In the text below about Calgary hosting the Winter Olympics a second time, what does the writer call the biggest reason to resist it?

*Provided text:*
Start of Block

There are many practical reasons to resist hosting the Winter Olympics in Calgary a second time. Cost is undoubtedly the biggest of them. The world has changed significantly from 1988. Security alone would be monumentally more imperative and costly than in those carefree days at the tail end of the Cold War. All that Western hospitality Calgarians are so proud of might be a little less cordial with the city in lockdown for two weeks. Let’s not forget, this is a city that’s doubled in population and concurrent sprawl, engulfing the original Olympic Village and Canada Olympic Park once located on its western extremity.
The Olympics continue to belie fiscal prudence, regularly saddling host cities with constrictive debts and unused/underused legacy facilities. Even the most well-intentioned proposal to reuse existing facilities is destined to fall victim to governmentitis, resulting in revised plans and desires to up the glamour quotient. A city putting itself on international display won’t be content with off the rack dresses and generic cosmetics. Already the cynical (prescient?) among us see this second dalliance with the Winter Olympics as nothing more than a sly attempt at getting a new arena built for the Calgary Flames using public dollars. Hey, it worked swell the first time. Maybe this time we can build on in the shape of a pipeline?

End of Block

*Given information:*

Start of Block

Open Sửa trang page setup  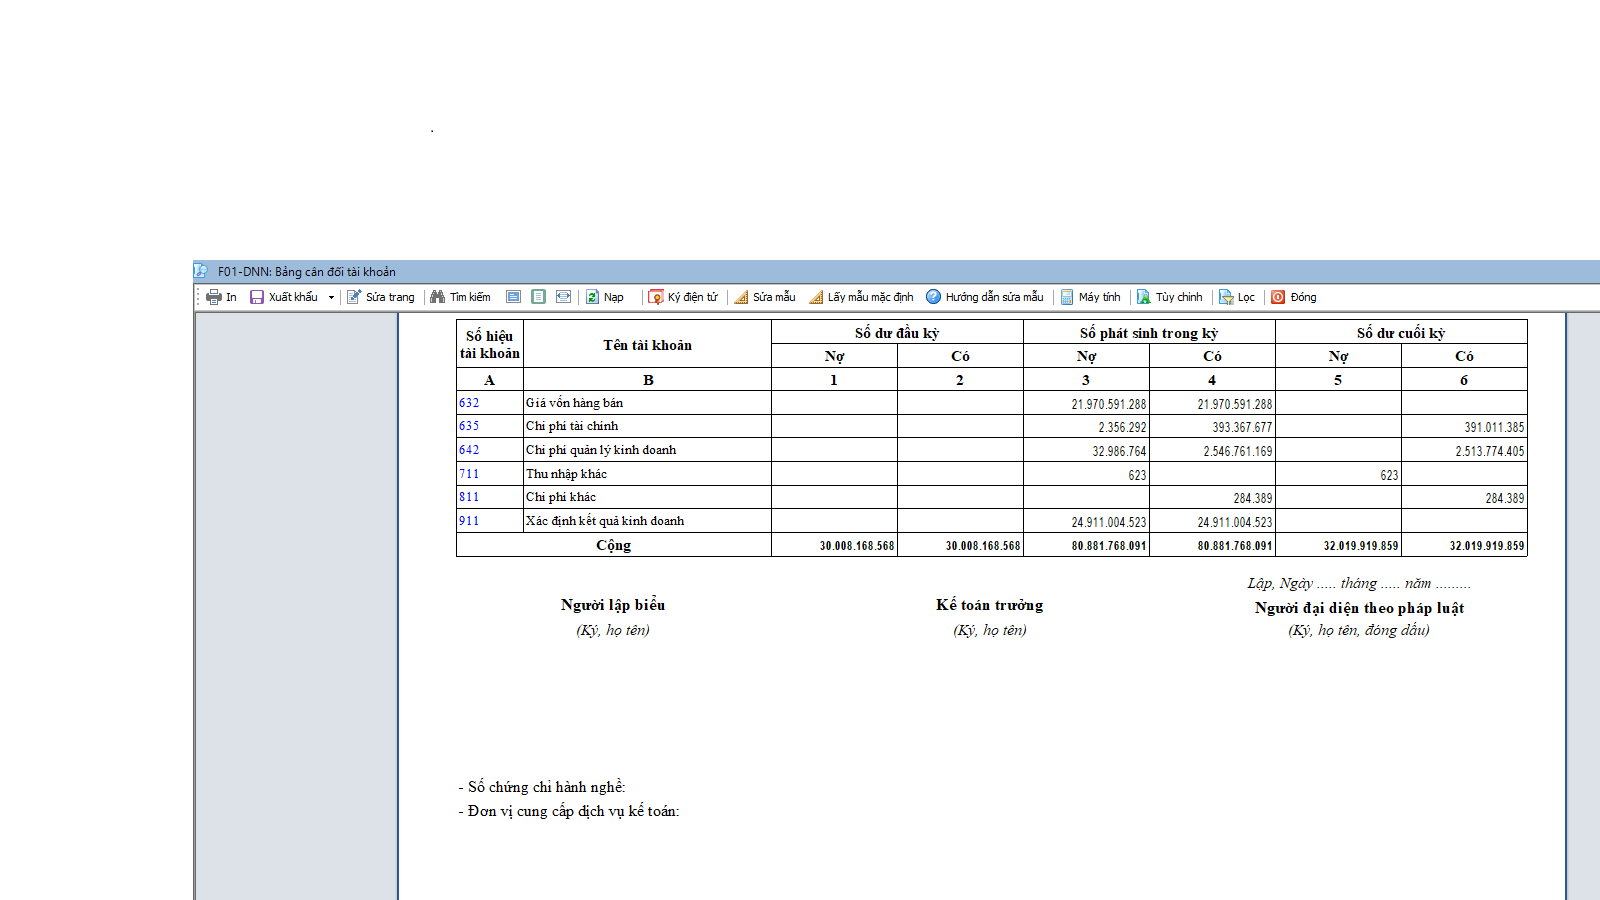(x=381, y=297)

End of Block

*Response area:* Cost.